The UK economy unexpectedly shrank by 0.1 per cent in October, marking its second consecutive monthly decline, according to official data from the Office for National Statistics (ONS).
Economists had predicted a return to modest growth following September’s fall, but uncertainty ahead of the October Budget and persistently high interest rates kept both consumers and businesses from spending freely.
The ONS noted a particularly weak month for pubs, restaurants, and retailers, while some professional services sectors such as real estate, legal, and accountancy firms brought forward work ahead of the Chancellor’s Budget announcement.
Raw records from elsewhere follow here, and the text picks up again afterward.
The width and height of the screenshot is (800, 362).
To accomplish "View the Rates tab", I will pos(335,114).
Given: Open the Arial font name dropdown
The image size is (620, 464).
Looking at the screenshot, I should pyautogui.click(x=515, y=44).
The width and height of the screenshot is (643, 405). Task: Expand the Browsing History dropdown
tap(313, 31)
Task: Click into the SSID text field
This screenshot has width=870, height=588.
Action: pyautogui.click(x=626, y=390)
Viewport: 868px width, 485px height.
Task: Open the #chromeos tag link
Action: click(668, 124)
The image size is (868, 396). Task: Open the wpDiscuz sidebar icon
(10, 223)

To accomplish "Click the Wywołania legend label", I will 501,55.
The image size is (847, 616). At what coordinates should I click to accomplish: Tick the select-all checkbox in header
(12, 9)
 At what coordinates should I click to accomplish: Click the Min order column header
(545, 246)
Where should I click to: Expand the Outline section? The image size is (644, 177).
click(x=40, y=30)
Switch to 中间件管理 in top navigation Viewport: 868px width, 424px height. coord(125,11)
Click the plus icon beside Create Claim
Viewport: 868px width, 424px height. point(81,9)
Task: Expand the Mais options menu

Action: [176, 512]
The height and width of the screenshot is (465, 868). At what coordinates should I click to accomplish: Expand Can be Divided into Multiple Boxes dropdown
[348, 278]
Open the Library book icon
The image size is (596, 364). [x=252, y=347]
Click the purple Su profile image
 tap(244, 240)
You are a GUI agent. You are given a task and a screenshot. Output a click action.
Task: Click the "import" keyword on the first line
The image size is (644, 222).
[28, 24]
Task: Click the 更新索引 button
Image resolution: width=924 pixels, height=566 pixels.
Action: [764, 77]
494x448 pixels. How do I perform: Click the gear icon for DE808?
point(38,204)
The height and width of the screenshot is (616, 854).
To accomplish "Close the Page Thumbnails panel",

Chancellor Rachel Reeves described the figures as “disappointing” but maintained that policies are in place to deliver long-term growth. Shadow Chancellor Mel Stride argued the latest numbers reveal the negative impact of the government’s decisions and pessimistic economic messaging.
Economists also highlighted that the drag on growth may not be solely due to the Budget’s effects. Paul Dales, chief UK economist at Capital Economics, said higher interest rates may be weighing on activity more than anticipated. Although the Bank of England has cut rates twice this year, they remain elevated compared to previous years, further discouraging spending and investment.
Over the past five months, the economy has grown only once, and it now sits 0.1 per cent lower than before Labour took office in July. Despite the weak October figure, some experts, including Simon Wells from HSBC, cautioned against reading too much into a single month’s data, as initial estimates are often subject to revision.
In the three months to October, the economy still managed a slight expansion of 0.1 per cent, offering a glimmer of hope even as near-term prospects remain uncertain.